- Aim of the task -
Quote all of the data below word for word, keeping every line intact.

(Raw records)
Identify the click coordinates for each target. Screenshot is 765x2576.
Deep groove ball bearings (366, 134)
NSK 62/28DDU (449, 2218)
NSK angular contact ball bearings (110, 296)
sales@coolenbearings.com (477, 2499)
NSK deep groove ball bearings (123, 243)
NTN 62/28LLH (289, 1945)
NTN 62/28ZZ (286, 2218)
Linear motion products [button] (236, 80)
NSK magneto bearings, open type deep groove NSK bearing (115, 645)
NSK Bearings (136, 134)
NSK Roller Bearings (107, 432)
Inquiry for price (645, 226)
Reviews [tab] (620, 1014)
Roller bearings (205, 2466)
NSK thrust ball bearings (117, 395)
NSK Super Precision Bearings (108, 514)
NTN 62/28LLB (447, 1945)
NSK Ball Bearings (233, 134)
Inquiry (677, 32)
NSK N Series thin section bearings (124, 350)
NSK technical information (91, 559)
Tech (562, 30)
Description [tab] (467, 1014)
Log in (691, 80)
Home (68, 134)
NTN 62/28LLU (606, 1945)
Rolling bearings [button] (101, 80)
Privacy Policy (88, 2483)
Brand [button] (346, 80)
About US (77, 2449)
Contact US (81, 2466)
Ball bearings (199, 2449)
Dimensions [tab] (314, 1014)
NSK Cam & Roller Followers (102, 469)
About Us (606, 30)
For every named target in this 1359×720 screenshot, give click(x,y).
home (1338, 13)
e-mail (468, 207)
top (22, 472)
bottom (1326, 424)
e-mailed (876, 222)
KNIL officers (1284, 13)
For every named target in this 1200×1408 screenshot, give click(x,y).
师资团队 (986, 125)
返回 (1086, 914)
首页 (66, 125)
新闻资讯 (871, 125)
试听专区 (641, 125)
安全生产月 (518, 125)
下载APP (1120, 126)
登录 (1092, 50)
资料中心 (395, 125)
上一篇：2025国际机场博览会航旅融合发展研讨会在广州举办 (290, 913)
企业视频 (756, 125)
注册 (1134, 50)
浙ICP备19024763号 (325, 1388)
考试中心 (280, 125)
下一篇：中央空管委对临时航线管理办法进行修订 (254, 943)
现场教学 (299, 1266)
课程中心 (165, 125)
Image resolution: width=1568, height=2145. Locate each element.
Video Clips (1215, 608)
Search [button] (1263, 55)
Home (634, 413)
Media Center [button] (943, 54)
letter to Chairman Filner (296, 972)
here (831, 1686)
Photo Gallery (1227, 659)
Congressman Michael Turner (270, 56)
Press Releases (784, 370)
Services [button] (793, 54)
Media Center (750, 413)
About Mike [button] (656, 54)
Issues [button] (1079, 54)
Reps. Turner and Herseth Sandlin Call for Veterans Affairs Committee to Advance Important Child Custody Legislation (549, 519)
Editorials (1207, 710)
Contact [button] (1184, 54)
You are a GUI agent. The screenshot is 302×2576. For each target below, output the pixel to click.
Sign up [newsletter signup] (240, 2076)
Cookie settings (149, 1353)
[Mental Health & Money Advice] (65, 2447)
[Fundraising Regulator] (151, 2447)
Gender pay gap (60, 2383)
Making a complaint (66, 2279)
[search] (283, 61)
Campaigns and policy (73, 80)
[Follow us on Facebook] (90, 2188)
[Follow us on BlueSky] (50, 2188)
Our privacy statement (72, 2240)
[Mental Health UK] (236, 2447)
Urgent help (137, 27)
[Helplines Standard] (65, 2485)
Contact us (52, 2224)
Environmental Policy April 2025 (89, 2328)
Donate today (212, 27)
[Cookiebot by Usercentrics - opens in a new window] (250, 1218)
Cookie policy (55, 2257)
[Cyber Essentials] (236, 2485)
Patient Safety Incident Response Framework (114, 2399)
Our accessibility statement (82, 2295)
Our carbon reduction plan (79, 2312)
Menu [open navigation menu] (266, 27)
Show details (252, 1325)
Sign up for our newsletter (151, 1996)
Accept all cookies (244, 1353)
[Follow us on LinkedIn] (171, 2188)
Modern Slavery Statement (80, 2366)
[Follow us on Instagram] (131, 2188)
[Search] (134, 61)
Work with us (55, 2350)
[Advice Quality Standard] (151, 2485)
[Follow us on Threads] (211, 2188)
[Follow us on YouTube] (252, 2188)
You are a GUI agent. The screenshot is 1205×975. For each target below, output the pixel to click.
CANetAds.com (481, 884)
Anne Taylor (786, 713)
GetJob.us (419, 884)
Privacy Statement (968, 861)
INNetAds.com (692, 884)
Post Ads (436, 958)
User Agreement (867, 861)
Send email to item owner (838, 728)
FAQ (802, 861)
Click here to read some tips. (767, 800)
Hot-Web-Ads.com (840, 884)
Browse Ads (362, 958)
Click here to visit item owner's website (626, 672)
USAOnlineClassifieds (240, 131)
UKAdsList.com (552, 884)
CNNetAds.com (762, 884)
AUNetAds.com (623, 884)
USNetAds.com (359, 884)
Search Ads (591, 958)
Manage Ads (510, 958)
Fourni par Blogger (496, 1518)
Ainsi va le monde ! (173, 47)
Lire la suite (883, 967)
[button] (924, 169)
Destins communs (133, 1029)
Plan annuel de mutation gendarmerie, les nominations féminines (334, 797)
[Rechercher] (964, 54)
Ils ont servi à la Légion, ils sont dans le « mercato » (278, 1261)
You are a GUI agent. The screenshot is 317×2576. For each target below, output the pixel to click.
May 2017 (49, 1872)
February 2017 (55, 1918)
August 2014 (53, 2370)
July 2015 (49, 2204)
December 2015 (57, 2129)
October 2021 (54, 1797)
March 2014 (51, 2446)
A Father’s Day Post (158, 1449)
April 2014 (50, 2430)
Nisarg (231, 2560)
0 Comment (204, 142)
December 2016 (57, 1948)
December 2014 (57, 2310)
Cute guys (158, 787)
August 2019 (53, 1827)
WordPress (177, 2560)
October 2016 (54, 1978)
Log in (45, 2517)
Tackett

- Solution for this problem -
Identify the click coordinates for each target. Screenshot is 765x2576.
Deep groove ball bearings (366, 134)
NSK 62/28DDU (449, 2218)
NSK angular contact ball bearings (110, 296)
sales@coolenbearings.com (477, 2499)
NSK deep groove ball bearings (123, 243)
NTN 62/28LLH (289, 1945)
NTN 62/28ZZ (286, 2218)
Linear motion products [button] (236, 80)
NSK magneto bearings, open type deep groove NSK bearing (115, 645)
NSK Bearings (136, 134)
NSK Roller Bearings (107, 432)
Inquiry for price (645, 226)
Reviews [tab] (620, 1014)
Roller bearings (205, 2466)
NSK thrust ball bearings (117, 395)
NSK Super Precision Bearings (108, 514)
NTN 62/28LLB (447, 1945)
NSK Ball Bearings (233, 134)
Inquiry (677, 32)
NSK N Series thin section bearings (124, 350)
NSK technical information (91, 559)
Tech (562, 30)
Description [tab] (467, 1014)
Log in (691, 80)
Home (68, 134)
NTN 62/28LLU (606, 1945)
Rolling bearings [button] (101, 80)
Privacy Policy (88, 2483)
Brand [button] (346, 80)
About US (77, 2449)
Contact US (81, 2466)
Ball bearings (199, 2449)
Dimensions [tab] (314, 1014)
NSK Cam & Roller Followers (102, 469)
About Us (606, 30)
For every named target in this 1359×720 screenshot, give click(x,y).
home (1338, 13)
e-mail (468, 207)
top (22, 472)
bottom (1326, 424)
e-mailed (876, 222)
KNIL officers (1284, 13)
For every named target in this 1200×1408 screenshot, give click(x,y).
师资团队 (986, 125)
返回 (1086, 914)
首页 (66, 125)
新闻资讯 (871, 125)
试听专区 (641, 125)
安全生产月 (518, 125)
下载APP (1120, 126)
登录 (1092, 50)
资料中心 (395, 125)
上一篇：2025国际机场博览会航旅融合发展研讨会在广州举办 (290, 913)
企业视频 (756, 125)
注册 (1134, 50)
浙ICP备19024763号 (325, 1388)
考试中心 (280, 125)
下一篇：中央空管委对临时航线管理办法进行修订 (254, 943)
现场教学 (299, 1266)
课程中心 (165, 125)
Image resolution: width=1568, height=2145. Locate each element.
Video Clips (1215, 608)
Search [button] (1263, 55)
Home (634, 413)
Media Center [button] (943, 54)
letter to Chairman Filner (296, 972)
here (831, 1686)
Photo Gallery (1227, 659)
Congressman Michael Turner (270, 56)
Press Releases (784, 370)
Services [button] (793, 54)
Media Center (750, 413)
About Mike [button] (656, 54)
Issues [button] (1079, 54)
Reps. Turner and Herseth Sandlin Call for Veterans Affairs Committee to Advance Important Child Custody Legislation (549, 519)
Editorials (1207, 710)
Contact [button] (1184, 54)
You are a GUI agent. The screenshot is 302×2576. For each target below, output the pixel to click.
Sign up [newsletter signup] (240, 2076)
Cookie settings (149, 1353)
[Mental Health & Money Advice] (65, 2447)
[Fundraising Regulator] (151, 2447)
Gender pay gap (60, 2383)
Making a complaint (66, 2279)
[search] (283, 61)
Campaigns and policy (73, 80)
[Follow us on Facebook] (90, 2188)
[Follow us on BlueSky] (50, 2188)
Our privacy statement (72, 2240)
[Mental Health UK] (236, 2447)
Urgent help (137, 27)
[Helplines Standard] (65, 2485)
Contact us (52, 2224)
Environmental Policy April 2025 (89, 2328)
Donate today (212, 27)
[Cookiebot by Usercentrics - opens in a new window] (250, 1218)
Cookie policy (55, 2257)
[Cyber Essentials] (236, 2485)
Patient Safety Incident Response Framework (114, 2399)
Our accessibility statement (82, 2295)
Our carbon reduction plan (79, 2312)
Menu [open navigation menu] (266, 27)
Show details (252, 1325)
Sign up for our newsletter (151, 1996)
Accept all cookies (244, 1353)
[Follow us on LinkedIn] (171, 2188)
Modern Slavery Statement (80, 2366)
[Follow us on Instagram] (131, 2188)
[Search] (134, 61)
Work with us (55, 2350)
[Advice Quality Standard] (151, 2485)
[Follow us on Threads] (211, 2188)
[Follow us on YouTube] (252, 2188)
You are a GUI agent. The screenshot is 1205×975. For each target below, output the pixel to click.
CANetAds.com (481, 884)
Anne Taylor (786, 713)
GetJob.us (419, 884)
Privacy Statement (968, 861)
INNetAds.com (692, 884)
Post Ads (436, 958)
User Agreement (867, 861)
Send email to item owner (838, 728)
FAQ (802, 861)
Click here to read some tips. (767, 800)
Hot-Web-Ads.com (840, 884)
Browse Ads (362, 958)
Click here to visit item owner's website (626, 672)
USAOnlineClassifieds (240, 131)
UKAdsList.com (552, 884)
CNNetAds.com (762, 884)
AUNetAds.com (623, 884)
USNetAds.com (359, 884)
Search Ads (591, 958)
Manage Ads (510, 958)
Fourni par Blogger (496, 1518)
Ainsi va le monde ! (173, 47)
Lire la suite (883, 967)
[button] (924, 169)
Destins communs (133, 1029)
Plan annuel de mutation gendarmerie, les nominations féminines (334, 797)
[Rechercher] (964, 54)
Ils ont servi à la Légion, ils sont dans le « mercato » (278, 1261)
You are a GUI agent. The screenshot is 317×2576. For each target below, output the pixel to click.
May 2017 (49, 1872)
February 2017 (55, 1918)
August 2014 (53, 2370)
July 2015 (49, 2204)
December 2015 (57, 2129)
October 2021 (54, 1797)
March 2014 (51, 2446)
A Father’s Day Post (158, 1449)
April 2014 (50, 2430)
Nisarg (231, 2560)
0 Comment (204, 142)
December 2016 (57, 1948)
December 2014 (57, 2310)
Cute guys (158, 787)
August 2019 (53, 1827)
WordPress (177, 2560)
October 2016 (54, 1978)
Log in (45, 2517)
Tackett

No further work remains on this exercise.